While the entire ethos of Bitcoin and cryptocurrencies is independence from central banks and governments, the most recent monetary policy decision by the FED, the ECB and the BoE continue to support low funding costs through next year.

The FED may not have a direct influence on Bitcoin and its peers, but one does wonder whether the low interest environment is a key contributor to the ever increasing market caps and price gains seen through the year.

We are some way off seeing interest rates in key geographies reach levels that could slowdown capital flows into the cryptocurrencies, but it would certainly be interesting to see how the cryptomarkets would fare in a pre-global financial crisis interest rate environment.

Looking at the more mature asset classes and the returns on offer, one would hazard a guess that Bitcoin and the rest would be more resilient to a rising interest rate environment than the more mature markets. The returns on offer have been far more significant and, assuming that the bubble doesn’t burst anytime soon, will likely to continue to offer impressive returns through next year.

Taking a look at the Dow Jones Industrial Average’s year-to-date return of 24.02%, Bitcoin investors would have been somewhat disappointed with such a woeful return over the same period. The fact that the Dow is knocking on the door of 25,000 and has made just 24% must have an impact on investor sentiment towards the asset classes and see an increase in appetite for the likes of Bitcoin. The hype around the equity markets has been tremendous, but the returns pale into insignificance when compared with the cryptocurrencies.

Even if prospective investors are of the view that Bitcoin is a little toppy, the vast number of cryptocurrencies on offer and the upcoming initial coin offerings provide ample investment opportunity and even the most sceptical investor will have to eventual pay some attention to the cryptomarkets.

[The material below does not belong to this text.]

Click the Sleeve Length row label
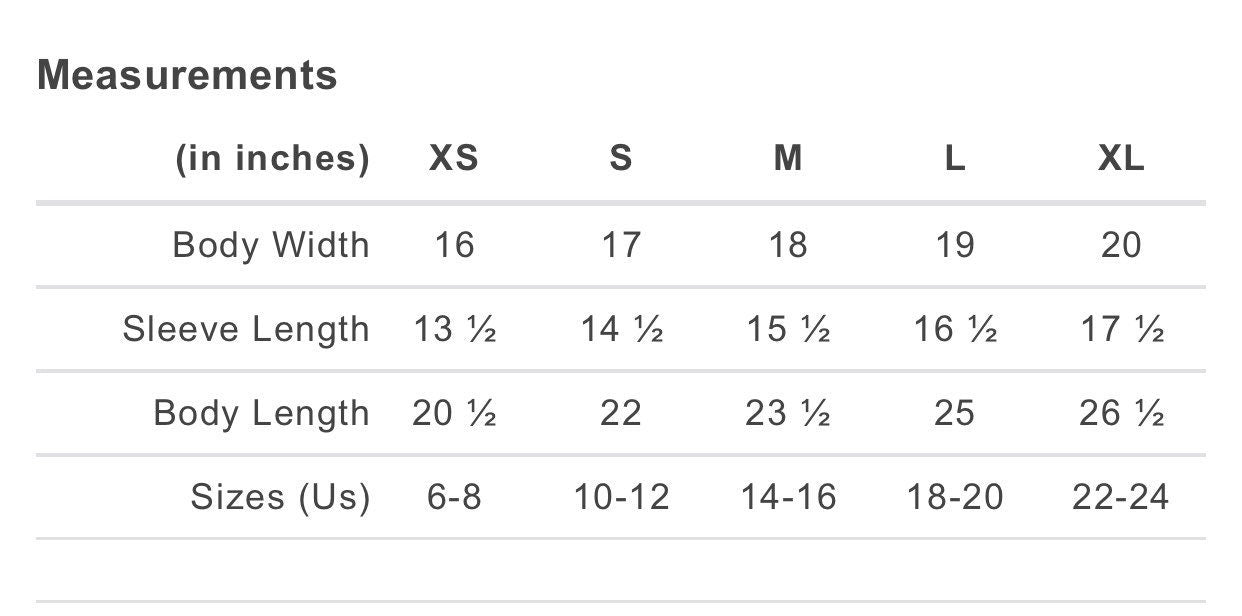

For now, institutional money continues to be biased towards the more established equity markets, but with ETFs and fund managers looking to get on the Bitcoin bandwagon, one does wonder how long it will take before the more traditional long-only funds begin to explore Bitcoin and other cryptocurrencies as an asset class to invest in. Fund mandates would need to be amended to permit such exposures, but if the mainstream wants to keep up with the cryptomarket phenomenon, asset managers will need to provide investors with an alternative to direct investment.

The launch of Bitcoin futures is likely to be the first in a series of steps to broaden the ways in which investors can gain exposure to the likes of Bitcoin. Once the ETFs and Bitcoin funds are up and running, it’s unlikely to be too long before the the more well known managers of this world follow suit, in spite of calling Bitcoin a bubble today.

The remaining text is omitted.